Those unemployed coal miners are also, btw, prime victims of opiod addiction, which means they understand both Hunter Biden’s drug issues and the difficulties his family has gone through.

Dear Leader may be losing his touch.


And if Trump and his merry crew are too dense to figure it out, the rest of the GOP, as Pat Bagley (SL Tribune) suggests, is beginning to recognize what is coming.

Bagley has it right — they’ve been hip-deep in that swamp Trump promised to drain, stuffing money into their pockets as fast as they could, and it’s too late to get out of the way now.


As with the aforementioned Foxxconn story, I find it hard to avoid laughing, though I realize a lot of people were counting on the whole thing working out. But there is a level of “I told you so” here that, while hardly ennobling to bring up, seems irresistible as well.

Nick Anderson (WPWG) doesn’t quite call it the Wrath of God but he does cite the Almighty’s Big Book of Wise Sayings in suggesting that you reap what you sow, and perhaps predicting that these dogs will returneth to their folly.


But, at the moment, it seems some of those victims of the con will remain chastened long enough to make a change on Nov. 3, a prospect which ought to scare the hell out of Republicans, though, as Bill Bramhall (NYDN) puts it, the GOP still doesn’t seem to see the connection between what people care about and how people vote.

Nobody gives a damn about Hunter Biden’s laptop. Nobody wants to watch Dear Leader stomp out of a 60 Minutes interview.

The only people eating this stuff up are the hardcore Deplorables who were going to support Trump come Hell or high water anyway.


And Steven Camley (The Herald Scotland) anticipates that he’ll find one more way to further make a public spectacle of himself before the final votes are counted.


I haven’t voted yet. As a poll-worker, I’ll grab my chance that day. But it’s not like anything is going to change my mind in the next two weeks, and I’m beginning to share Edison Lee (KFS)’s envy of those who just tune it all out.

But others are smartening up. We’ll see.







6 thoughts on “CSotD: Hot Air and Horsepuckey

  1. “I haven’t voted yet. As a poll-worker, I’ll grab my chance that day. ”

    I’m 46, and was gripped with fear that something would happen to me until I was sure my ballot had been deposited.

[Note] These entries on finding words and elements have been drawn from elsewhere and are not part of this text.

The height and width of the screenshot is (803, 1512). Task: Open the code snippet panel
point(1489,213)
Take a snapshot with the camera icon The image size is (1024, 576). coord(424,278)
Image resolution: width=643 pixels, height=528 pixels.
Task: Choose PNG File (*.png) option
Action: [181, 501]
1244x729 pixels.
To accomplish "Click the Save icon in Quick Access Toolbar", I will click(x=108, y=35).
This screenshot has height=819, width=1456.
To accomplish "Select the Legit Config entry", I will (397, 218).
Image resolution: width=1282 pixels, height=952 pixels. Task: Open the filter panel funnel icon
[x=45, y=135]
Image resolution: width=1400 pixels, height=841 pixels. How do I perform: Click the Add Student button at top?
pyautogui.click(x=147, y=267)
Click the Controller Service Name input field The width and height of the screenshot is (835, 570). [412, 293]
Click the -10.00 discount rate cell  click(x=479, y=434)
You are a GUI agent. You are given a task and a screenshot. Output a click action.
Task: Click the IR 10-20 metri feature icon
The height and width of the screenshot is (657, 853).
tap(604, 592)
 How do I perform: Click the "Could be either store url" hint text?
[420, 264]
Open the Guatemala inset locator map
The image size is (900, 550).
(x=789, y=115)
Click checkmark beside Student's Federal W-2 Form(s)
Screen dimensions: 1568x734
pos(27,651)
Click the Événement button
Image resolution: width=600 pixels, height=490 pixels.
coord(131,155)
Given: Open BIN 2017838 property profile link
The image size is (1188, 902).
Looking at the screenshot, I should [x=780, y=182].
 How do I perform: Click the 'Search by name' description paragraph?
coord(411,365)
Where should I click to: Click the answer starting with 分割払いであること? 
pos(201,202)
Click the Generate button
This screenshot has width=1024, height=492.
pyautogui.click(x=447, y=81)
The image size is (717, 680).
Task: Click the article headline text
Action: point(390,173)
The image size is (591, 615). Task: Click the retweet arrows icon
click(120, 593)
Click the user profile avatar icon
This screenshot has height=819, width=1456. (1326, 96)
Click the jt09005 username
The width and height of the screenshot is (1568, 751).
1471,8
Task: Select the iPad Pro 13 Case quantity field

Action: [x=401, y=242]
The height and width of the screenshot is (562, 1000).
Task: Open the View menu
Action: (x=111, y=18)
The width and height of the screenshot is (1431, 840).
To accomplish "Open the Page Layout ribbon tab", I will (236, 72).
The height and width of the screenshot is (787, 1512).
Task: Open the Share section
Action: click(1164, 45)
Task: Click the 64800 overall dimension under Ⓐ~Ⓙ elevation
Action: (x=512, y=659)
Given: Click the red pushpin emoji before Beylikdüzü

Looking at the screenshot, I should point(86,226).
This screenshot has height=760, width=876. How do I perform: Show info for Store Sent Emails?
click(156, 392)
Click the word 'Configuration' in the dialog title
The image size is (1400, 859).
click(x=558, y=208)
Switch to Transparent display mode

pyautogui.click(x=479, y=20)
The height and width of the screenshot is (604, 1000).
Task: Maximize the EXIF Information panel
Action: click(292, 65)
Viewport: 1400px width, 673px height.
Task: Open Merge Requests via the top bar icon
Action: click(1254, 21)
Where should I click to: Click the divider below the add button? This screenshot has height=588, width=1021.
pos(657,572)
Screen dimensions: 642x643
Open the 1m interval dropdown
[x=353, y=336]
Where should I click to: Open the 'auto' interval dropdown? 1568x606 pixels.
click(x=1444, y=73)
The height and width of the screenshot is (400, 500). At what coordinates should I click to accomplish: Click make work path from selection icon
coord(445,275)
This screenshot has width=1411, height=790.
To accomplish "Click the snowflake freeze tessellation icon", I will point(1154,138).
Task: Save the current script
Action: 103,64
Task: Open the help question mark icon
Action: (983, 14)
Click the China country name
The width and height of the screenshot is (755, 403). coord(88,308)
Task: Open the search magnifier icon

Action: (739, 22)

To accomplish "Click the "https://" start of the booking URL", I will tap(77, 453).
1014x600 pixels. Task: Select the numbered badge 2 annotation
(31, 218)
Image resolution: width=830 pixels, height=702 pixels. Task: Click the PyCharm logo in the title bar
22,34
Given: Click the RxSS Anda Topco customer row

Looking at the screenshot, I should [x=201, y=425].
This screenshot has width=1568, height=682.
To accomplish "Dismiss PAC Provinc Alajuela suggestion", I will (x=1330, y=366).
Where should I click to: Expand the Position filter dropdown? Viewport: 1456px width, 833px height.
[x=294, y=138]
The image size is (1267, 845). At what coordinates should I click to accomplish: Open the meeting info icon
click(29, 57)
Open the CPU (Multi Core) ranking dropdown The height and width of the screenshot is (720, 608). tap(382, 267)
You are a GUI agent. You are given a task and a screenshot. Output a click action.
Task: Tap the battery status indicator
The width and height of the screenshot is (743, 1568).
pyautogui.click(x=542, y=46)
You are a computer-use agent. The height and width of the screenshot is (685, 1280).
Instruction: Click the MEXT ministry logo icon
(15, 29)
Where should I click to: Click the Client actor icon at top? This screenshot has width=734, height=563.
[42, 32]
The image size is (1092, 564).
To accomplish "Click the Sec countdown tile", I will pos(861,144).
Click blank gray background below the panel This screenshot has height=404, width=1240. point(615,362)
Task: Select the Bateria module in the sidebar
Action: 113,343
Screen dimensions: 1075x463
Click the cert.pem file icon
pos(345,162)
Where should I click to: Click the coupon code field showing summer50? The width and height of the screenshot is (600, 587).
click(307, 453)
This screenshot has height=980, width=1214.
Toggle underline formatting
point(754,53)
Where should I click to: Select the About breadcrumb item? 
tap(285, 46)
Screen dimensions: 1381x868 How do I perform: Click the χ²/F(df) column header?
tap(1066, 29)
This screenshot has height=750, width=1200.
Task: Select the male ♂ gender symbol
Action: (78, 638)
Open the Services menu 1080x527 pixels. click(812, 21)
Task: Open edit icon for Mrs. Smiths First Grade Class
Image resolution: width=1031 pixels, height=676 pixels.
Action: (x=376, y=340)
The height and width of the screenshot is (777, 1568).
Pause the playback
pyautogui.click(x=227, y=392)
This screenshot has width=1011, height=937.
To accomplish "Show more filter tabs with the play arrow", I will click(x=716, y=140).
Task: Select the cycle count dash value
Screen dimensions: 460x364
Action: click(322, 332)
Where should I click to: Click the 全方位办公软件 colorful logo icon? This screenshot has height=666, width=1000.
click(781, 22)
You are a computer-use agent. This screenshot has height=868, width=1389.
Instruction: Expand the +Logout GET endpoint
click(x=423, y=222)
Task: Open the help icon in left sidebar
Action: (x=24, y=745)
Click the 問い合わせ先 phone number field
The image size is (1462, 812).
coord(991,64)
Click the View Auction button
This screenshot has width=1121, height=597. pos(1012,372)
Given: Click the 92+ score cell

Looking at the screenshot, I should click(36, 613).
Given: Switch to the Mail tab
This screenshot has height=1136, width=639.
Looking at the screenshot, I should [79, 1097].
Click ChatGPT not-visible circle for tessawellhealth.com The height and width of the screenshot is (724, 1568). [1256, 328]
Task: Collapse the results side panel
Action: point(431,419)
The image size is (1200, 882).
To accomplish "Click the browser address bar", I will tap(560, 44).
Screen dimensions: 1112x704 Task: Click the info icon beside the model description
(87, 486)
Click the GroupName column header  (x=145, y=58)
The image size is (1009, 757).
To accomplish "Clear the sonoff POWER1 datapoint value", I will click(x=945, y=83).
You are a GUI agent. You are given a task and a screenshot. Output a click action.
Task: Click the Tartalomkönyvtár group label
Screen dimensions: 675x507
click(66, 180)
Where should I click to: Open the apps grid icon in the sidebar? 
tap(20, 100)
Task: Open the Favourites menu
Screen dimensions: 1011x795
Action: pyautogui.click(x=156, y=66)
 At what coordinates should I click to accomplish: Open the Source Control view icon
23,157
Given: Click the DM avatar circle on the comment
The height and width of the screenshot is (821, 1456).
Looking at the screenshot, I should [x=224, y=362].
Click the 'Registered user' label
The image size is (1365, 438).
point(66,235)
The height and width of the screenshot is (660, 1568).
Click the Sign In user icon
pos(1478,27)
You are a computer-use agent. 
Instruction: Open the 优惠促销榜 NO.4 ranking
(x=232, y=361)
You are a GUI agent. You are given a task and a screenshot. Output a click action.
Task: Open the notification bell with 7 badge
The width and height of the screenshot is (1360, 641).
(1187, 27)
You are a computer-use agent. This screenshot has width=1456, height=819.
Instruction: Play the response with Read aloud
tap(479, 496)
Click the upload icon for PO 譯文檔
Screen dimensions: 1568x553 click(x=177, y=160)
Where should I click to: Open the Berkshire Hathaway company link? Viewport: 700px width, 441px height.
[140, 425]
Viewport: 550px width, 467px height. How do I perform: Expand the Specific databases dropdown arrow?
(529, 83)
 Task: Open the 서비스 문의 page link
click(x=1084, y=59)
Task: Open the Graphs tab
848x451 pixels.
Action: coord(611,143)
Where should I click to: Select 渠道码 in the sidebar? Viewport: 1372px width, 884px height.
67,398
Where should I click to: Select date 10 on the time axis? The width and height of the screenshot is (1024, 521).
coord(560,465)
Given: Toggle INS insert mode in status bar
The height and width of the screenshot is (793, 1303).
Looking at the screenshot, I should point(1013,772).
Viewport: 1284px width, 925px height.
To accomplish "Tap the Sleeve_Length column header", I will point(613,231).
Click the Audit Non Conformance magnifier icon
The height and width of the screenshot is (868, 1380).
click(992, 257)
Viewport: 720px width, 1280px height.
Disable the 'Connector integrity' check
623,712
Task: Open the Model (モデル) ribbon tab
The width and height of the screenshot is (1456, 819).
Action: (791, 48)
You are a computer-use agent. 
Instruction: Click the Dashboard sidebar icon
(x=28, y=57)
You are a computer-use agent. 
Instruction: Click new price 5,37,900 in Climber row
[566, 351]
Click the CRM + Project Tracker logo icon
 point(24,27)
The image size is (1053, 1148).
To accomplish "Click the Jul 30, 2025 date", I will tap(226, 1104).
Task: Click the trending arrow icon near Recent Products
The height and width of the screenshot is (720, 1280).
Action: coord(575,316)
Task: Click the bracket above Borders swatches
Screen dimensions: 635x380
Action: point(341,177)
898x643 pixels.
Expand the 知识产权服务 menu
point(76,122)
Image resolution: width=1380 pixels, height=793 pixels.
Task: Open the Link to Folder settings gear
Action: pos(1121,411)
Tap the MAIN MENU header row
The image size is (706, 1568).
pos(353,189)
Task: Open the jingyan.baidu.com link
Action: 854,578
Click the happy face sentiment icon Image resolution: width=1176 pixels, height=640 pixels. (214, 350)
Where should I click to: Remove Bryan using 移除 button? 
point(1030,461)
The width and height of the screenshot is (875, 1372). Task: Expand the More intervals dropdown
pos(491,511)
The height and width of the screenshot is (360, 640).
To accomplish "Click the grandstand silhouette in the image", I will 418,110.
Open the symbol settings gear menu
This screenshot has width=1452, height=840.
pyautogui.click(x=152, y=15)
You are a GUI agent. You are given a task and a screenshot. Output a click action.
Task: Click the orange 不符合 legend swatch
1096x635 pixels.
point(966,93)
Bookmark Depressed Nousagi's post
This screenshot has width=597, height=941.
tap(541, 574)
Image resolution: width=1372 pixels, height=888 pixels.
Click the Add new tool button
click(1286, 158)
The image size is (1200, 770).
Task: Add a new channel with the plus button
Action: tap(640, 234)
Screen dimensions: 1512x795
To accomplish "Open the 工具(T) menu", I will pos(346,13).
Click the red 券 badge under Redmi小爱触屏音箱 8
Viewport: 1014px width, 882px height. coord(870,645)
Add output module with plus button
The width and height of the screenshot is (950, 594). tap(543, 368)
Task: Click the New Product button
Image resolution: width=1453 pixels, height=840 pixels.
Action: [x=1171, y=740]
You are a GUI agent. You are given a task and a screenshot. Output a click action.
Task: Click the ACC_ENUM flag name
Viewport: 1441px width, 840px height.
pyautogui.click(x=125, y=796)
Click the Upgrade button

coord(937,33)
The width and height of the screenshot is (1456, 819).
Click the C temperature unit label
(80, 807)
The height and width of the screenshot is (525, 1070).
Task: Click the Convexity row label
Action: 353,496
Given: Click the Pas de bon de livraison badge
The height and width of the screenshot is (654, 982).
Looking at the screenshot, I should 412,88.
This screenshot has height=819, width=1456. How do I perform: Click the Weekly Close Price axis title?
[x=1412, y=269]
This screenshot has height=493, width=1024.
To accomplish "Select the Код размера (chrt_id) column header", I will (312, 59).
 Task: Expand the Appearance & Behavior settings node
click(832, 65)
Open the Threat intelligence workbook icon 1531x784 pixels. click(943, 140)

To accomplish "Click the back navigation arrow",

  2. I voted by mail three weeks ago. We’ll see how that works. There’s no way Trump can win where I live without “disappearing” half the state’s Democratic votes, so I’m not too worried. I once lived in central Wisconsin, (much of my family still does) and I’m not surprised that they got scammed by Foxconn. Funny how that state used to be the heart and soul of the Progressive movement; I guess Trump/Scott is what happens when you start taking things for granted.

  3. Oh – THAT Foxconn – at first I thought it was gonna be about a certain network’s “fair and balanced news.”

  4. It’s best to vote as early as possible in case an unforseen personal emergency occurs on election day.

  5. The Foxxconn deal reminds me of when Boeing held the state of Washington hostage for a tax deal. And what did we get out of it?Three hundred jobs, and they still moved the headquarters to Chicago, and some manufacturing to South Carolina and China. These deals never pay off, IMHO.